We didn’t understand that it was a civil war, because we had lived our lived in safety. I went to work as a broker and driving instructor every day. After work I met with friends, we laughed together and talked about the future – we enjoyed life. I remember that I had thoughts about if my son would get married, and that’s when the war broke out.
When a grenade hit my family's house, my mother and father got killed. Three months later my little brother, who was 38 years old, got killed by a rocket.
One day the military force came to our house and took one of my sons. Four days later they came back and took his brother, who at the time was in the middle of his two-year military service. We had no idea what happened to them so we asked around, even bribed people, to get information.
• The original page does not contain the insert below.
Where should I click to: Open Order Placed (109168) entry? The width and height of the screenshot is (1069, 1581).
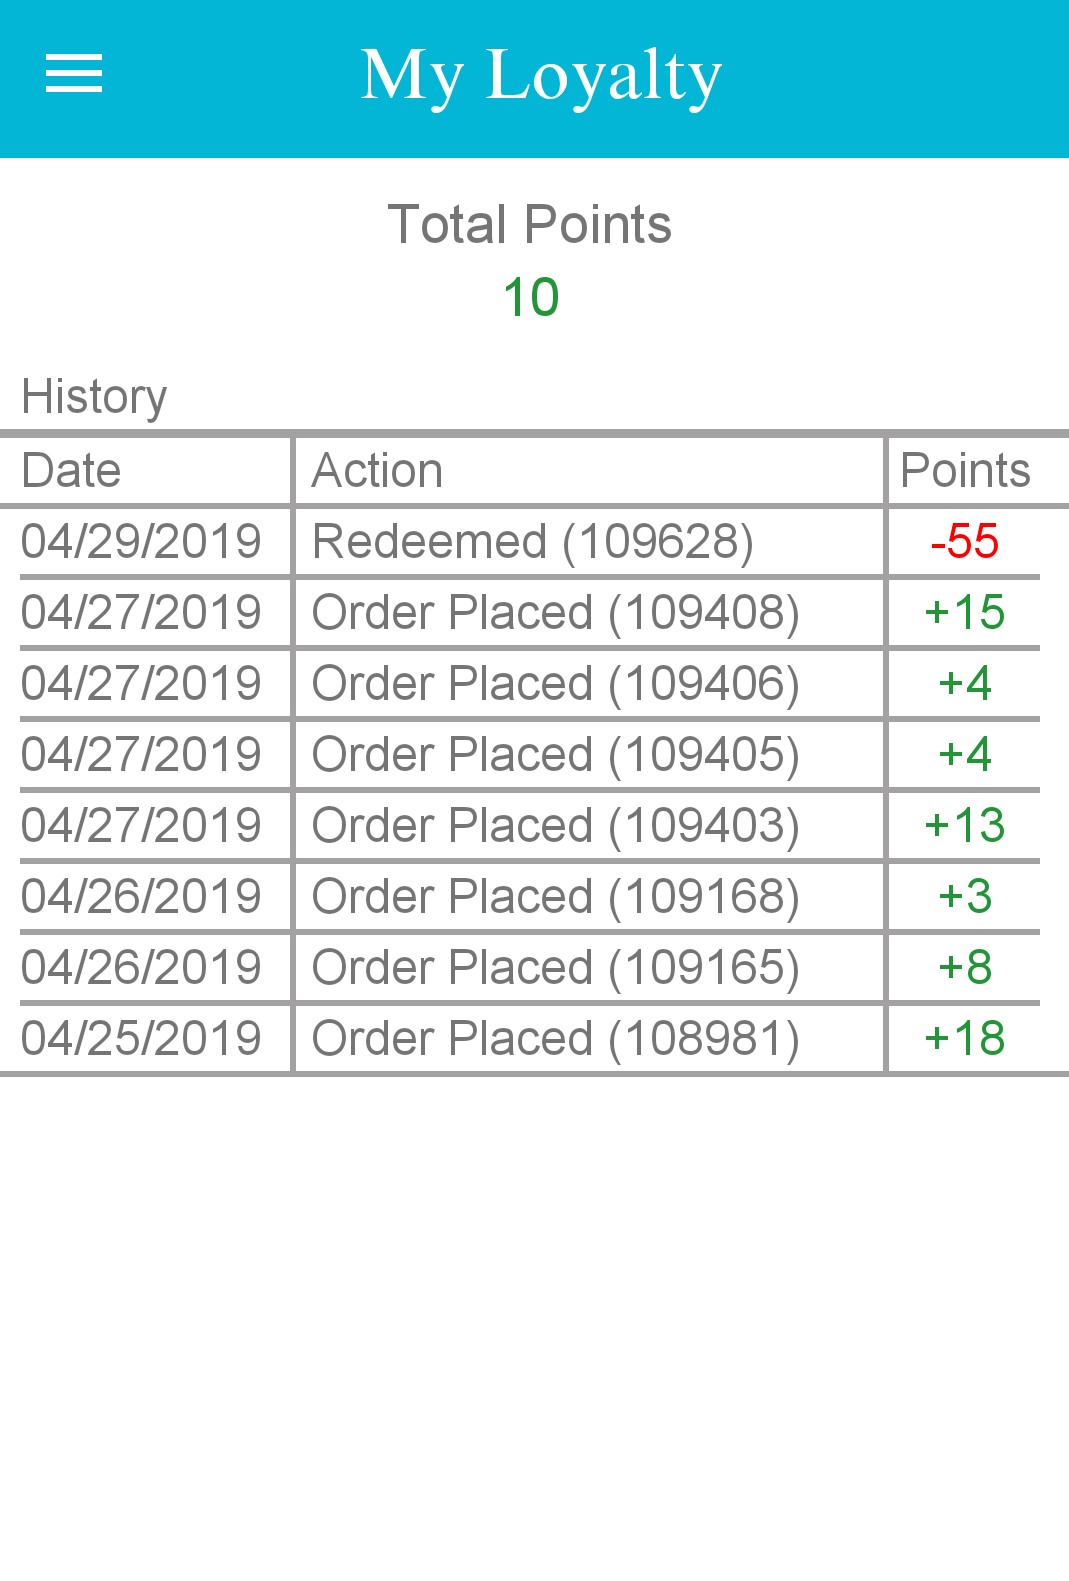[x=556, y=897]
I just want to work, have friends and live what's left of my life in peace,
I learned that one of my sons, Anas, died after being tortured. I didn’t even get to pick up his body, they just gave me his belongings. But I put my life in God's hands and put all my strength into getting my other son free. After two years of paying them money, I got him out and sent him straight to Turkey and on to Germany. Soon after, I sent my daughter with her husband and their children away.
I had no one left in my homeland to care or worry about. When I heard that I was wanted by the security service, I was afraid they would kill me for having sent off my son, I decided to escape.
I wanted to live the days that are left of my life and leave everything that happened behind me. My suffering was great during the journey, but I made it. Thank God.
I was afraid I was going to die before I got to see my children again.
I travelled to Lebanon and Turkey, from there by sea to Greece, Macedonia, Austria, Germany and Sweden. The worst thing was to cross the sea. I was very scared because I can’t swim and I have great pain in my once broken hips.
I was afraid I was going to die before I got to see my children again, before I got to know a world where a brother doesn’t kill his brother, where there is love.
Before I came to Turkey, I hadn’t decided where I would escape to. But I decided to go to Sweden, because I'm 57 years old and I heard it’s a country where the elderly gets treated in a good way. Ever since childhood I’ve heard about Sweden as the only country without war and injustice.
I expected to live my life here, to get health care. But none of those things have happened. I thought I could forget the suffering in my country, but I experienced only more suffering.
I don’t even know how to describe what's inside me. I just want to work, have friends and live what's left of my life in peace, without sorrow. I want to see my children and grandchildren again, and I want the country that provided me protection to be proud of me.
I came here in December 2015 and still live in an asylum accommodation in Storå, while I'm waiting for a residence permit. In the beginning, I was just so happy to be there in a protected country. But after a while I became depressed, I feel like I'm in prison. I don’t know where I want to live, but it must be in a city where I can meet more people so I will not die alone.
I thought I could forget the suffering in my country, but I got only more suffering.
There is no care here, especially for those in my age. It’s like people think we came here to just eat and sleep while we’re waiting. If I could I would return to Syria, but I'm afraid to be killed or tortured.
Every day here feels like a year. But I can’t do anything, because I fled my homeland.